The perfection of Mr. James’s art is in its intellectual order, and the precision with which he marshals all incidents and characters ; we have hinted at its weakness when we have referred the reader’s pleasure to an intellectual glow rather than to a personal warmth of feeling. The imagination which rules governs a somewhat cold world, and gives forth light rather than heat. The oppositeness of Mr. Howells’s method intimates the more human power which he possesses. He introduces us to people whom we know with some accuracy as soon as we meet them; then he chooses that we should become better acquainted with certain of the group, and he invites us to their more private society. We end with a more intimate knowledge of some than of others, but we know them all in the same way that we know the people whom we meet in actual life. That is to say, the unconscious movements and habits which enable us to recognize our friends when we do not see their faces are reproduced in the story with such fidelity to nature that they satisfy us at once.

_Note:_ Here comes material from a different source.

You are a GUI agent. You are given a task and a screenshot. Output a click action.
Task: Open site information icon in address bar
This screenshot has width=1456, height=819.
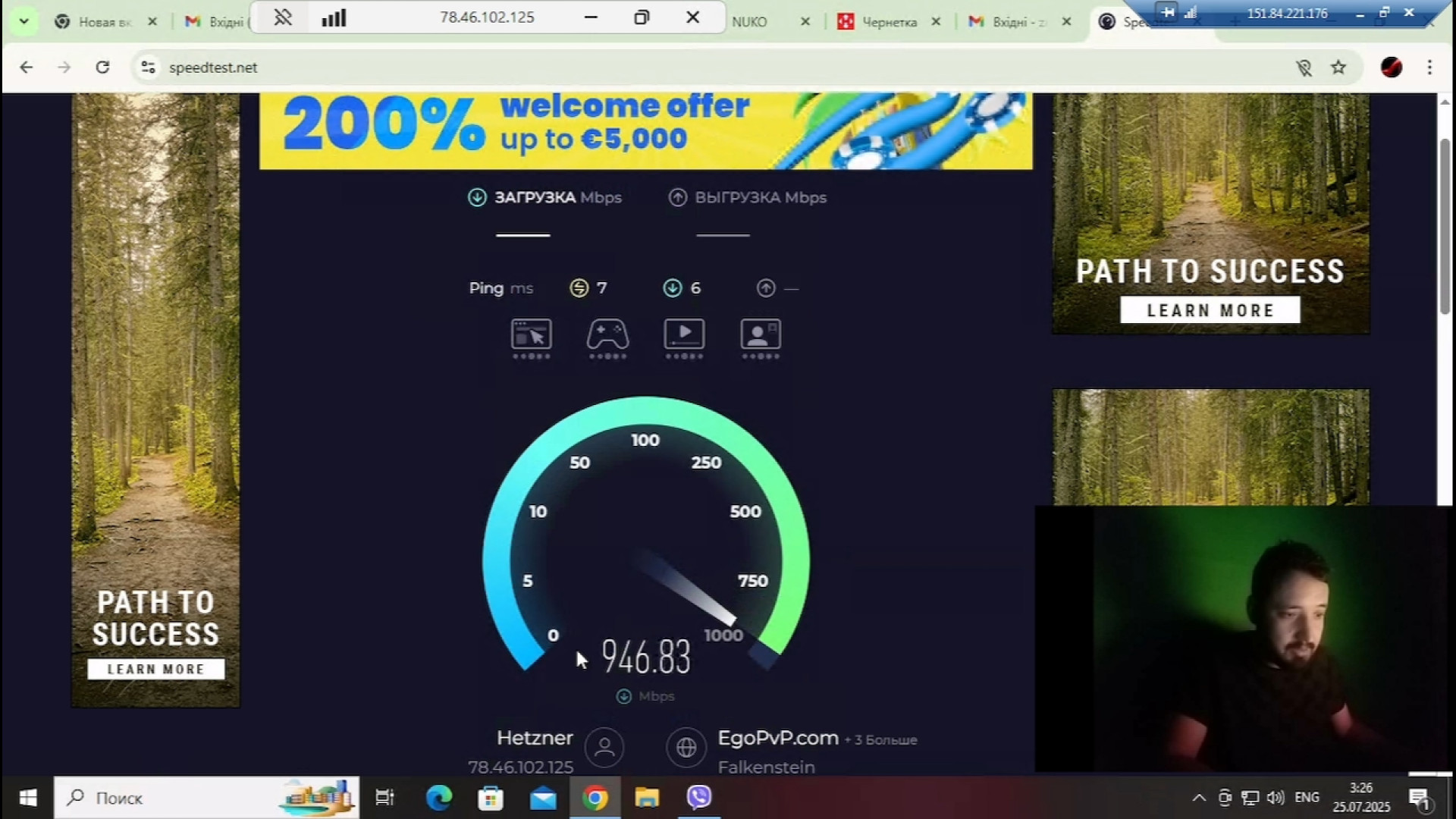click(148, 67)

Take, for example, the figure of Barlow, in this story. We know him here in precisely the same way as we do his prototype in real life. The slouch of the figure in the story is entirely sufficient to recall the Barlow whom we have met; we do not know the man with any psychological thoroughness in real life, and we do not care to. The charm for us here is in the frankness with which his limitations are accepted. We have caught his ways and manners at a glance ; they are not the outcome of any conscious mutual analysis of which we have been guilty, and the humorous aspect in which he appears is all that we care about. Again, when we are admitted to some degree of intimacy with Mrs. Maynard, we really have all the materials for judgment which we should have were we to pass a summer with her in a boarding-house. Her conversation, her one or two escapades, furnish us with just the data in the story which would be provided in real life for the acquaintance with her character possible to an
ordinary friend, and her personality is as clear as it can be. We are not oppressed with a sense that the author of her being knows her much better than we do, and could make further disclosures for our instruction. Dr. Breen herself, who offers strong temptation to any writer for a philosophical treatise, is more fully made known, because she is best worth knowing, but the means adopted for discovering her life do not differ from those employed in other cases. There is no shameless betrayal of secrets which could be known only to her and the author, and the reader has no guilty sense of having intruded upon a sacred privacy. It is, we repeat, the admirable limitations of Mr. Howells’s art which make it so delightful now, and so truthful that we can safely intrust it to posterity as a fair picture of life. We can assure our distant readers that the interpretation is not prejudiced by any peculiarity of Mr. Howells’s nature, but that the mind with which he regards these affairs is that which he has in common with the rest of us. It is in the unconscious healthfulness of his literary nature that his strength lies, — a healthfulness which is well acquainted with plenty of fresh air and clear sunshine.